Use Cases: Web/Android/iOS/Mini Program applications that need to reduce the storage cost of user behavior data.

2. APM Sampling¶

Supported methods:
- Set sampling rates through code instrumentation (e.g., DDTrace, OpenTelemetry);
- Configure trace data sampling rules in the DataKit collector.
Sampling strategy:
- Full collection: Error requests, slow requests;
- Downsampling: Normal requests (sampling rate can be set to 1%-10%).

3. Log Data Sampling¶

Configuration capabilities:
- Use the drop() function in Pipeline to discard redundant logs, or the sample() function for proportional sampling;
- Supports configuring blacklists to filter low-value logs.
Typical scenario: Apply a low sampling rate to debug logs and full collection to error logs.

Sampling Function in the Query Phase¶

Guance provides an intelligent sampling mechanism during the query phase, which is automatically triggered when the query data volume reaches preset thresholds, ensuring the response performance of large-scale data queries.
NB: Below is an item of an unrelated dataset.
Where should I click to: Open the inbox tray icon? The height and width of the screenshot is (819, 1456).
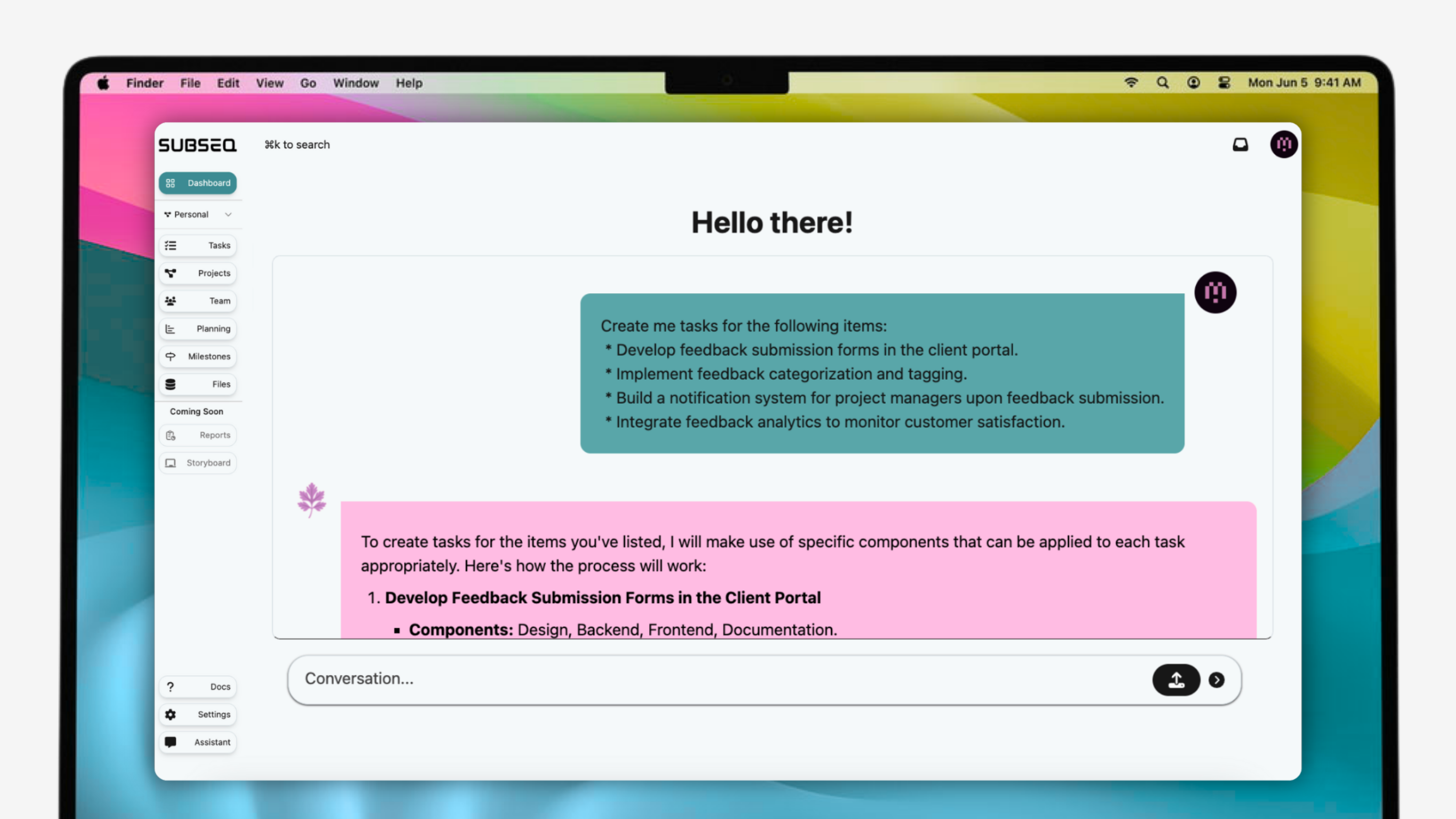[1240, 145]
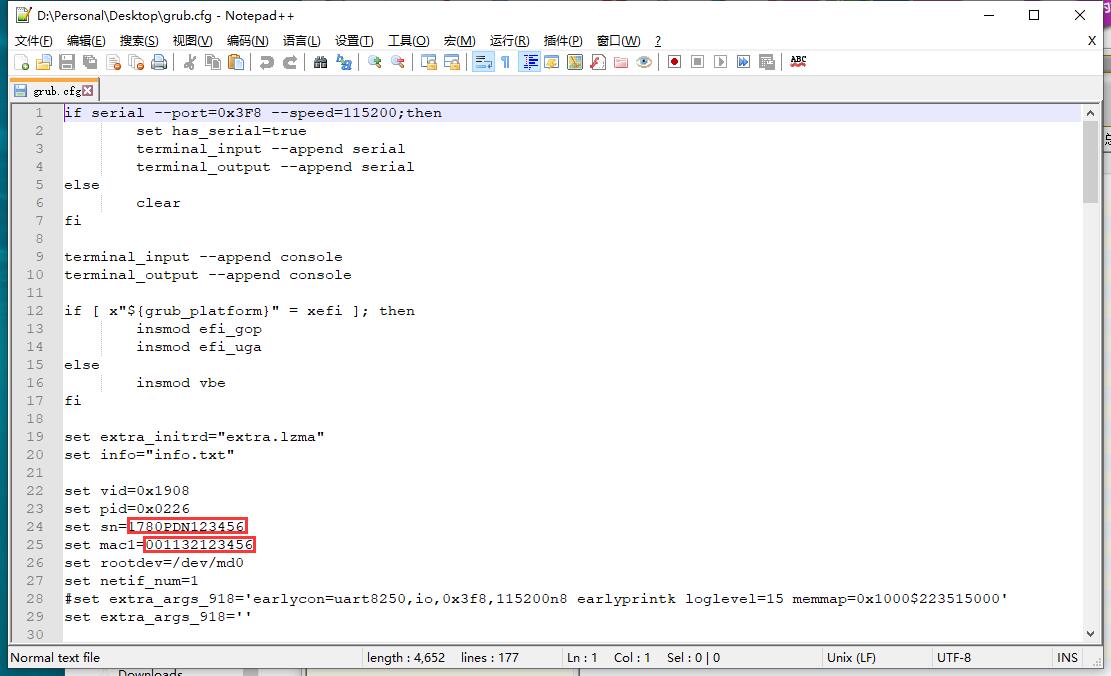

Key sampling thresholds set by the system include:

Dashboard queries: 200 million data points
Explorer queries: 100 million data points
Facet queries: 5 million data points
Other general queries: 200 million data points

Sampling Strategy Selection Guide¶

Scenario	Sampling Type	Recommended Configuration	Notes
User Behavior Analysis	RUM Collection Sampling	Set sampling rate based on business importance	Ensure full collection of error operations and critical paths
Application Performance Troubleshooting	APM Trace Sampling	Full collection of error/slow requests, sampling rate of 1%-10% for normal requests	Ensure trace integrity through TraceID
Long-term Log Storage	Log Pipeline Sampling	Sampling rate ≤5% for high-frequency logs, full collection of error logs	Combine with sensitive data masking rules
Dashboard Macro Trends	Query Sampling	Enable sampling for time ranges > 24 hours	Disable sampling and narrow the time range when troubleshooting specific issues.
Real-time Alerts	No Sampling	Calculate based on raw data	Avoid false positives/negatives caused by sampling

Key Considerations¶

Data Consistency: Sampling may dilute extreme values; important decisions should be validated with full data.
Cost-Performance Balance: Collection sampling reduces storage costs, while query sampling improves response speed.
Dynamic Optimization: Regularly check the statistical distribution of sampled data and adjust strategies to adapt to business changes.

Summary¶

The sampling feature of Guance is a multi-level, customizable tool for optimizing cost and performance:

Collection-side sampling directly reduces data inflow, suitable for high-frequency data such as RUM, APM, and logs.
Query-side sampling ensures smooth interaction with large-scale data, suitable for dashboards and historical analysis.

By combining business priorities (e.g., full collection of errors, downsampling of normal data) with query needs (enable for macro trends, disable for precise troubleshooting), the optimal balance between resource efficiency and data reliability can be achieved.